Lessons from Questions

Text read by Mary Peters

Olivier’s conversations with his father.

How does six months away from home for an 8-year-old become a happy memory for his whole life?

The year is 1939. My grandparents living near Paris decide to send my uncle and my father to board with Aunt Marie, my grandfather’s older sister, living in a small village in Aveyron. They wanted to protect their boys from the risks of war, deprivation, and bombardment. Two children, accustomed to the city find themselves on a small farm far from everything. However, my father will keep a memory of his stay that is still very present at 89 years old.

In the middle of dogs, cats, chickens, goats, cows, the two children find the five cousins. In the morning, in galoshes, they go to school. Three kilometres on foot, obviously there is no car. The little ones go first. The oldest will soon follow, them carrying lunch for all.

Back in the evening, very tired, they take part in the life of the farm and have fun together without having any toys. After the evening meal, they go to sleep. The girls in one room and the boys in the other. It was the time when parents, children, uncles, aunts and grandparents lived under one roof. There was no comfort, but there were solidarity and family love. The bonds made during those six months remain forever indelible in my father’s mind.

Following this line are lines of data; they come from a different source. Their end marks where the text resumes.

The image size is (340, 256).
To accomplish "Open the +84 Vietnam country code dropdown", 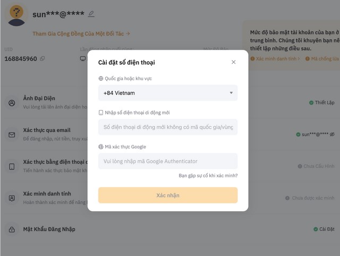I will pyautogui.click(x=168, y=93).
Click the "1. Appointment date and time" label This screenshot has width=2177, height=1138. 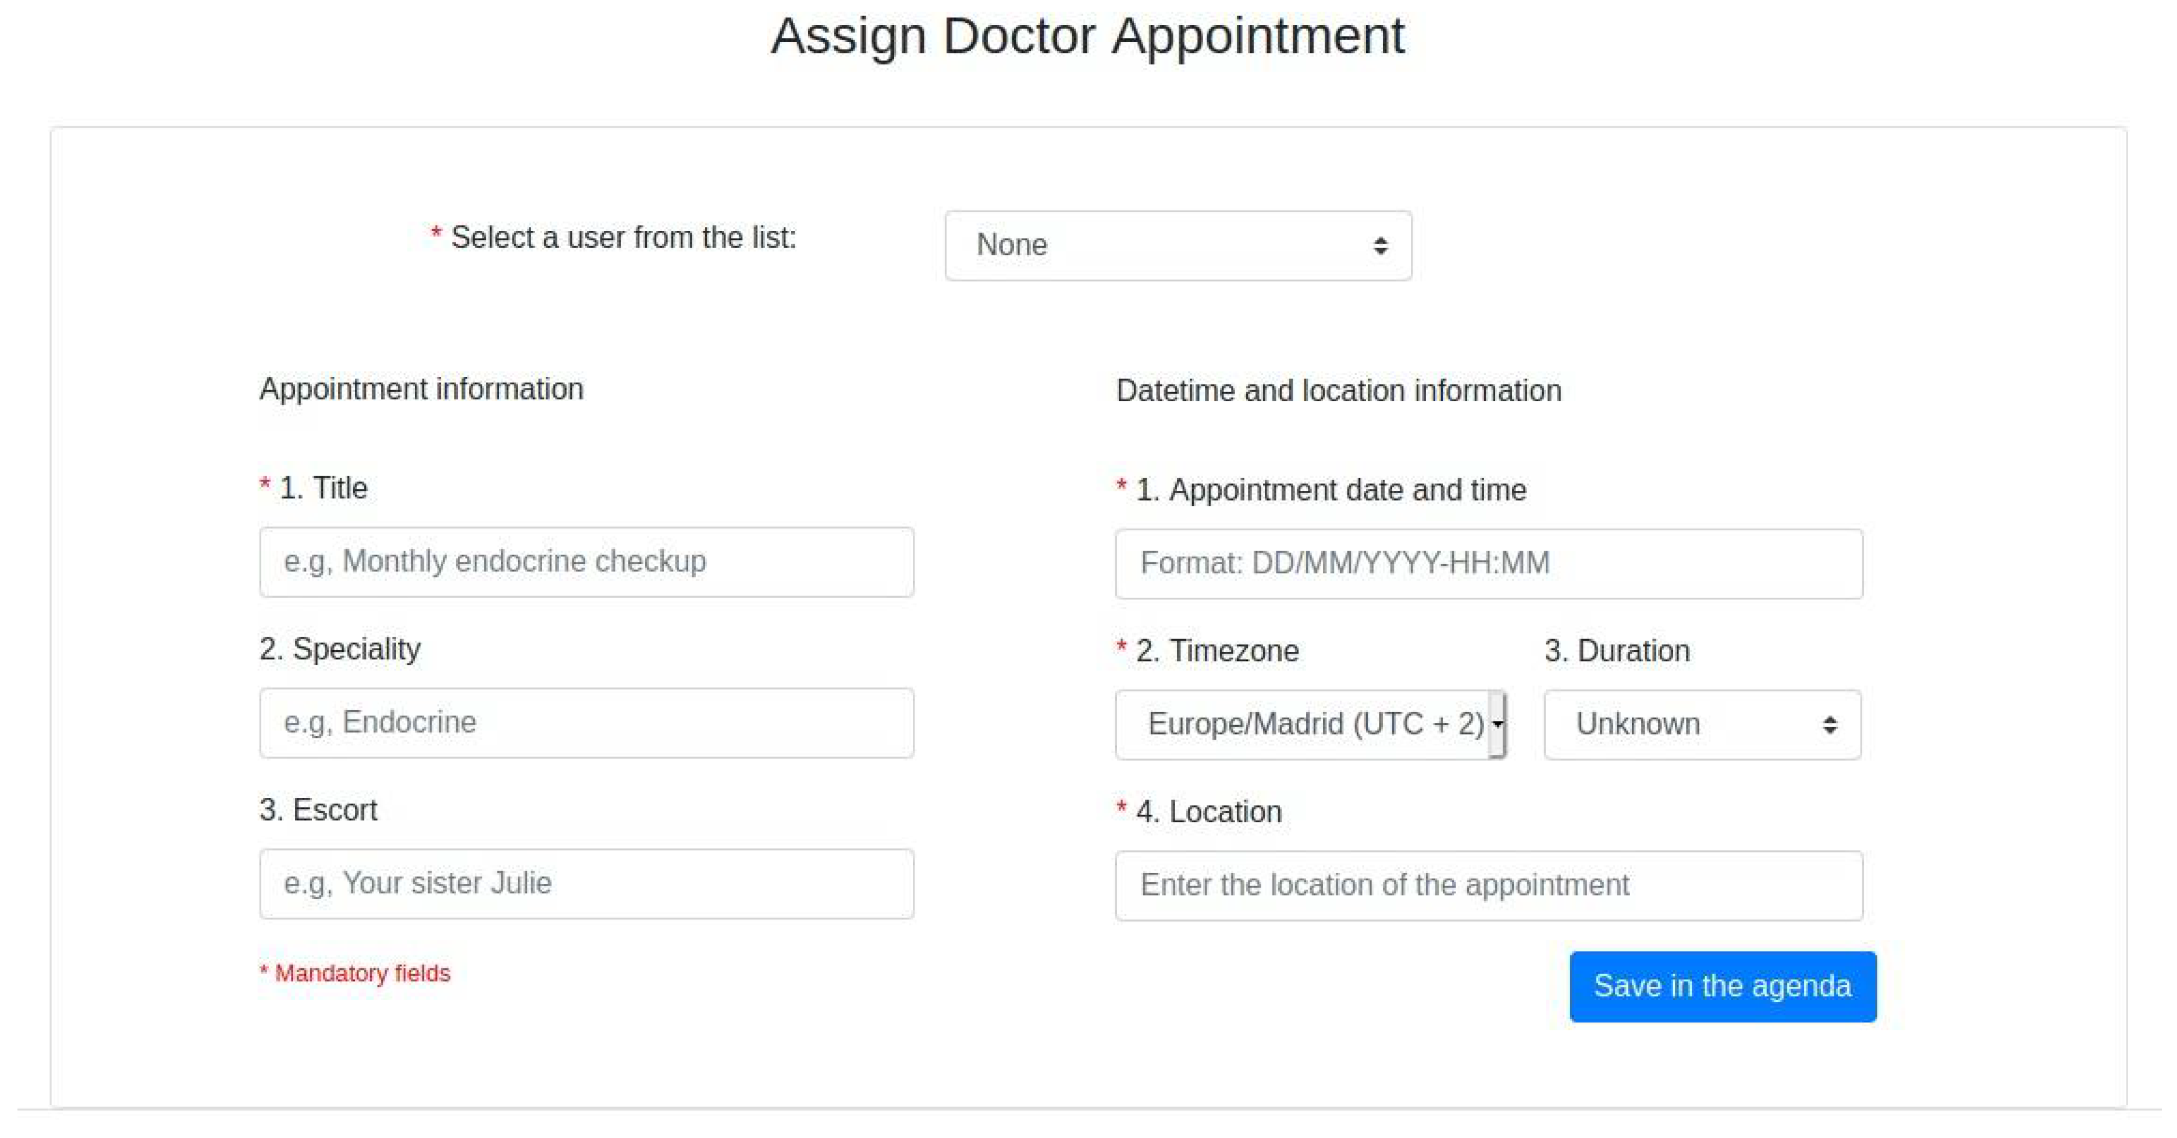1330,490
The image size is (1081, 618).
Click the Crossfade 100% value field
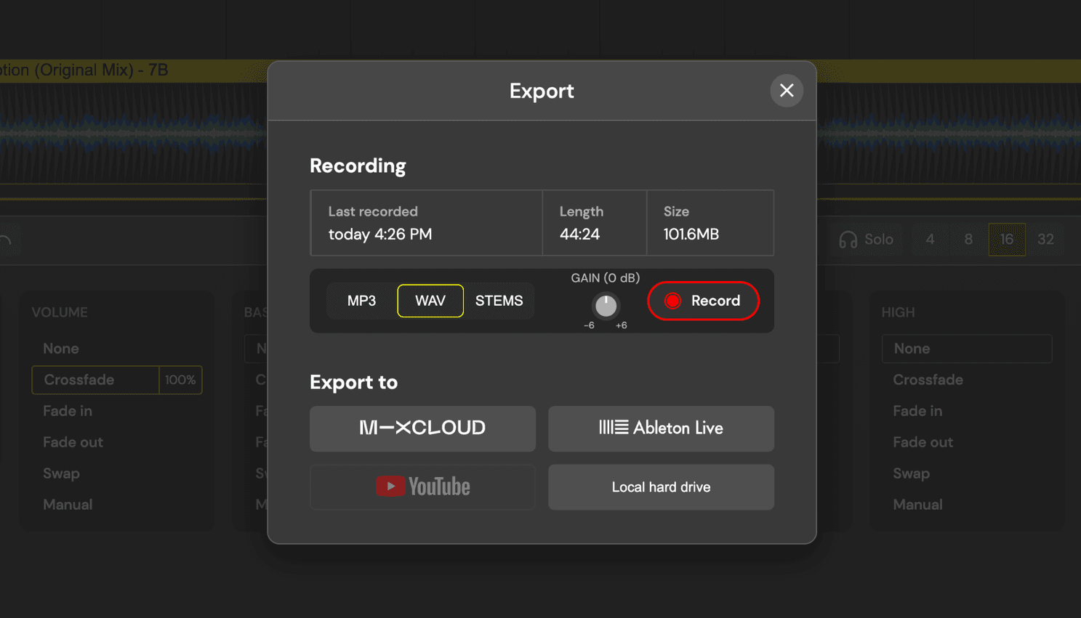180,380
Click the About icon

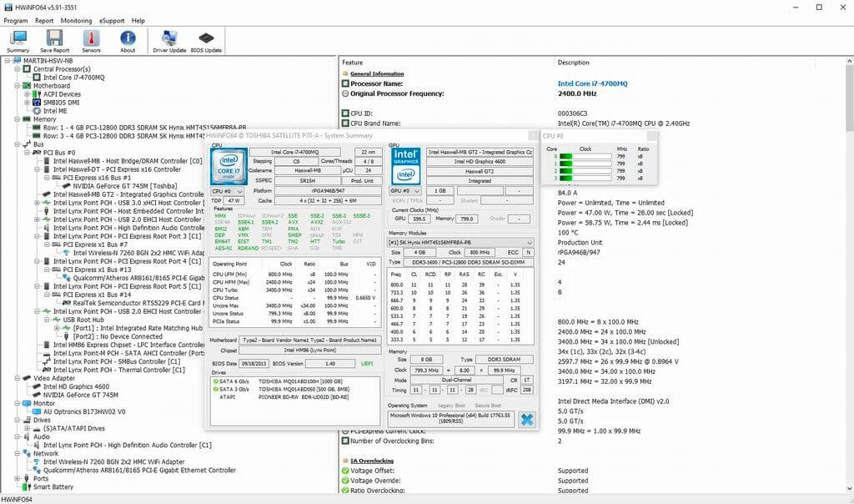(x=127, y=37)
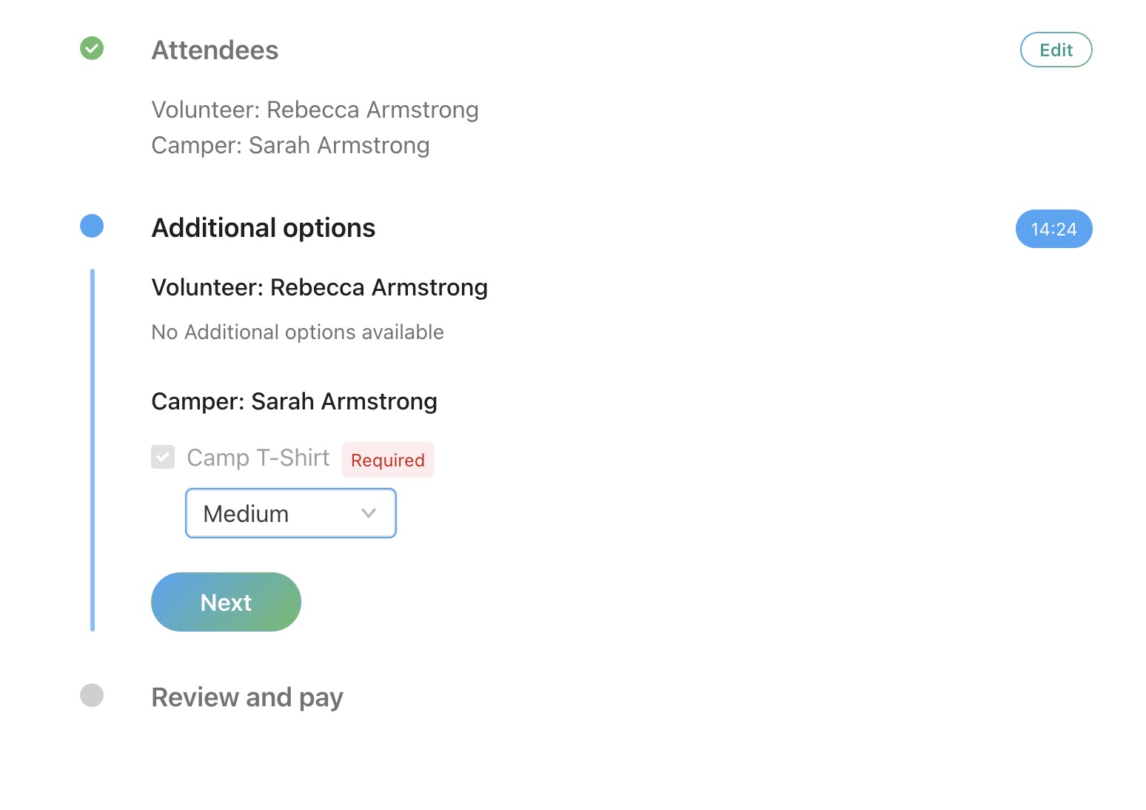Click the chevron arrow in the size dropdown

pyautogui.click(x=369, y=513)
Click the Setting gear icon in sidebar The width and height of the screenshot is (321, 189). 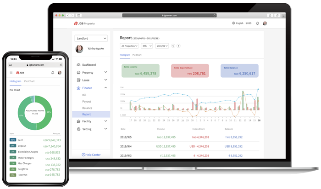[78, 129]
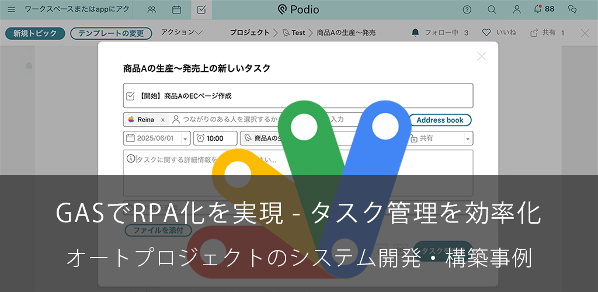Click the Address book button
This screenshot has height=292, width=598.
(x=440, y=120)
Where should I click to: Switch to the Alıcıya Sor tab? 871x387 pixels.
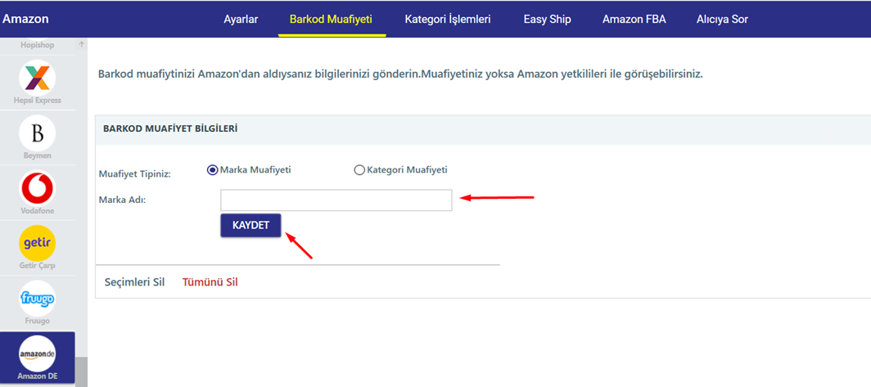click(722, 20)
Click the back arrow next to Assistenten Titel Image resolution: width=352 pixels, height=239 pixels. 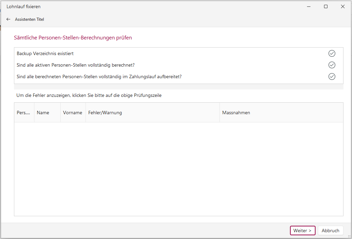click(9, 19)
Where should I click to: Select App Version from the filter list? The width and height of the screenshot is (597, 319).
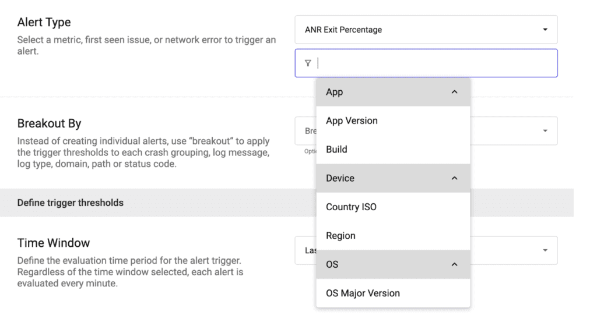tap(352, 120)
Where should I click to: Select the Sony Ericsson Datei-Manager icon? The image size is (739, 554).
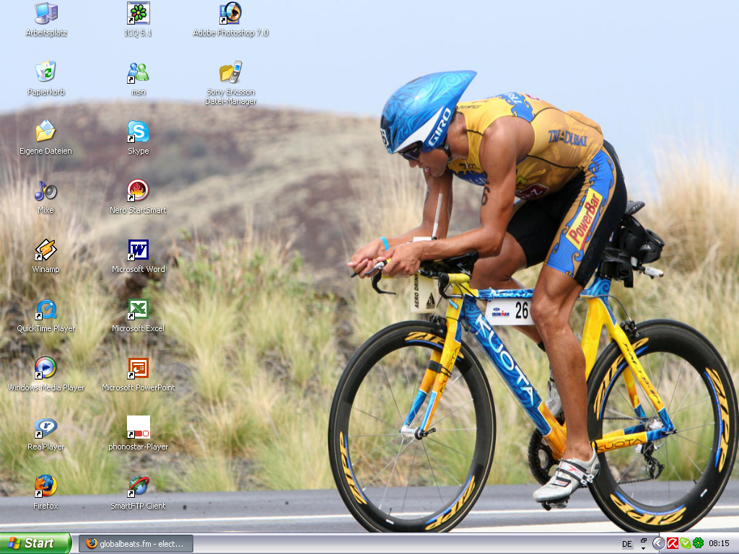point(230,72)
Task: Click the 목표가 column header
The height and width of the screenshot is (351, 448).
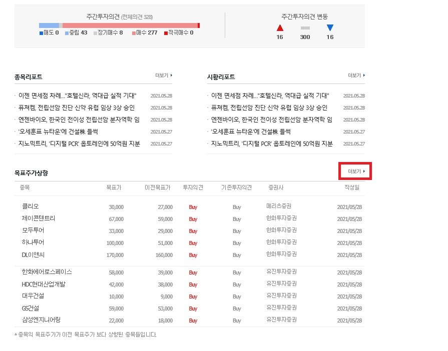Action: pos(114,188)
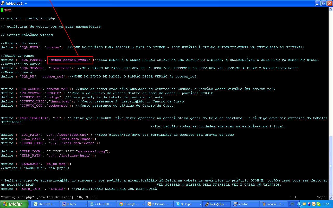Select the PT language indicator
Viewport: 333px width, 208px height.
click(x=292, y=204)
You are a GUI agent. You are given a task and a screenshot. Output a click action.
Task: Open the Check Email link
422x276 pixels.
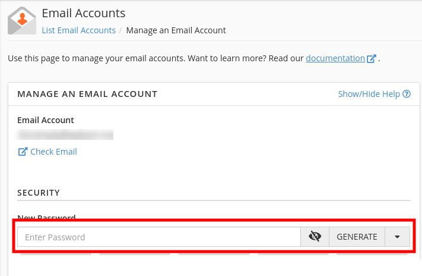pyautogui.click(x=53, y=152)
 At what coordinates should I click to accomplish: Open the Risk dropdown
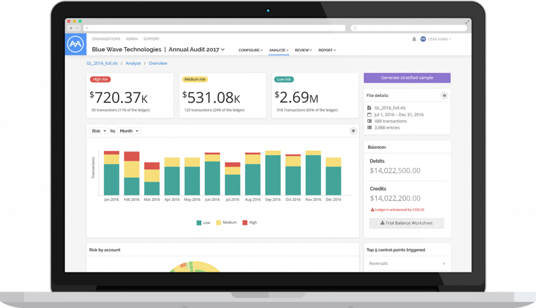click(x=99, y=131)
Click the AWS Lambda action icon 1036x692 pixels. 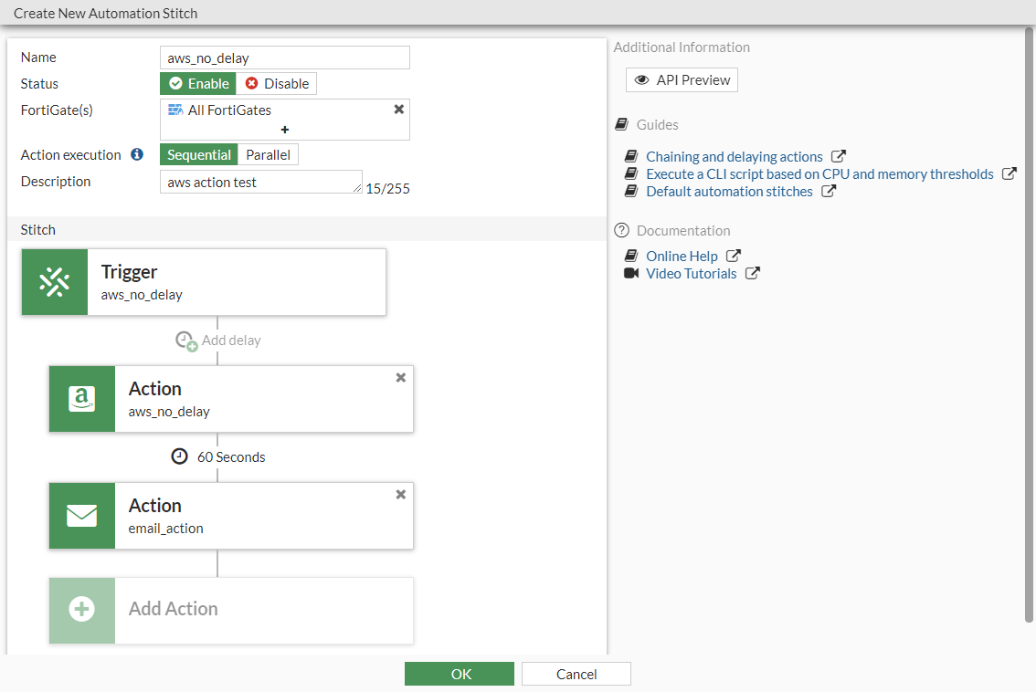pyautogui.click(x=82, y=399)
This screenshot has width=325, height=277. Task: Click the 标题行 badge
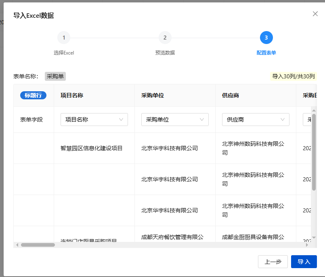[x=34, y=95]
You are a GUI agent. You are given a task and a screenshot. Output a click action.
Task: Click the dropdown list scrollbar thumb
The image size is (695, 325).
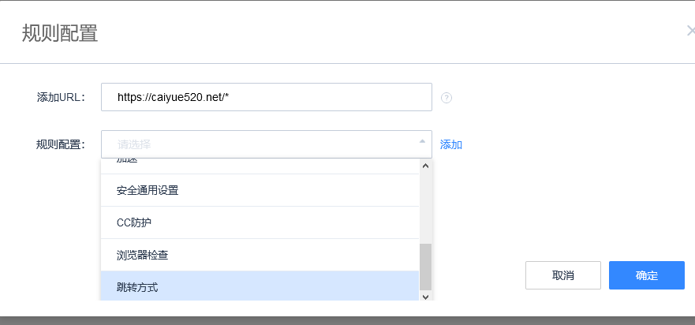point(425,267)
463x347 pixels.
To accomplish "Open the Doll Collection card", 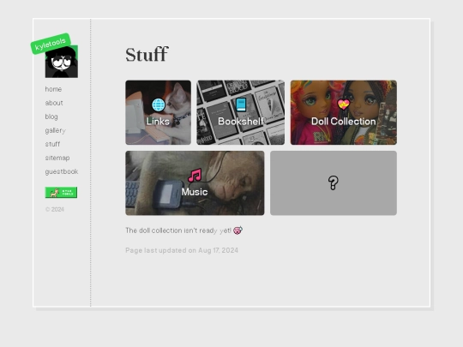I will tap(344, 112).
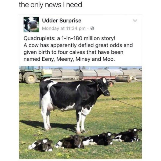Click the rightmost calf in the photo

coord(127,135)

Today, most of them are gone and the last one often wonders why they are still there when they see the emptiness creating around them. He likes to talk about his past time, and I like to listen to him. It is through these conversations that I can understand what this generation went through and pass on to my children and grandchildren, the knowledge of a certain experience, far removed from the reality of today.

I am not one of those people who say, “it was a good time”. It was a different time with all its sufferings and pleasures. I am lucky to still have him with me, with uncles and aunts of the same age, who tell their versions of their past time, but also that of their parents and grandparents, which brings me back to evoking the family experience from around 1900. It’s a real pleasure.

Here, I am not nostalgic, but I wanted to share with you, my pleasures to listen to these old stories, other than in books.

It is priceless happiness.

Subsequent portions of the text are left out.